As I've recently started learning web scraping, I thought I would try to parse an HTML table from this site using requests and bs4 modules.
I know I need to access td class
from tbody
-- this is how a web page looks like at least:
When I try, though, it doesn't seem to work properly as it only captures td class
from thead
and not from tbody
. Hence, I cannot capture anything but the headers of the table.
I assume it has something to do with requests
module.
url = 'https://vstup.edbo.gov.ua/statistics/requests-by-university/?

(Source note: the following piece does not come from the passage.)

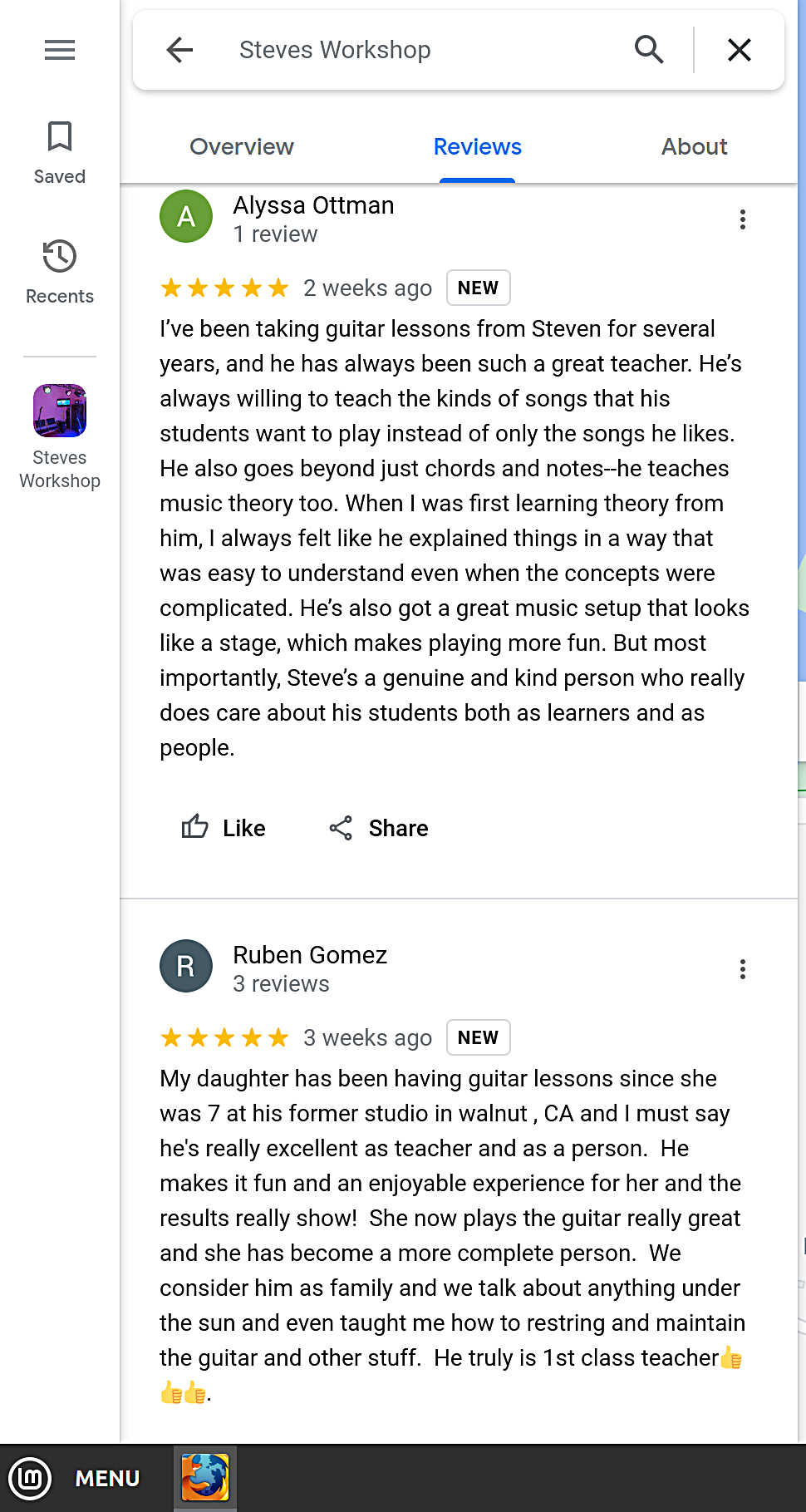Open Recents history
The image size is (806, 1512).
tap(60, 272)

qualification=1&education-base=40'
r = requests.get(url)
print(r.text)
The result is as follows (pasting table-related part):
<table id="stats">
<caption></caption>
<thead>
<tr>
<td class="region">Регіон</td>
<td class="university">Назва закладу</td>
<td class="speciality">Спеціальність (спеціалізація)</td>
<td class="average-ball number" title="Середній конкурсний бал">СКБ</td>
<td class="requests-total number">Усього заяв</td>
<td class="requests-budget number">Заяв на бюджет</td>
</tr>
</thead>
<tbody></tbody>
</table>
So the tbody
elements are missing in my response object, while they are present in the code of the web page. What am I doing wrong?
@Holdenweb suggested trying Selenium and everything worked.
from selenium import webdriver
from bs4 import BeautifulSoup
url = 'https://vstup.edbo.gov.ua/statistics/requests-by-university/?
qualification=1&education-base=40'
browser = webdriver.Firefox(executable_path=r'D:/folder/geckodriver.exe')
browser.get(url)
html = browser.page_source
after that, I used BeautifulSoup and managed to parse the web page.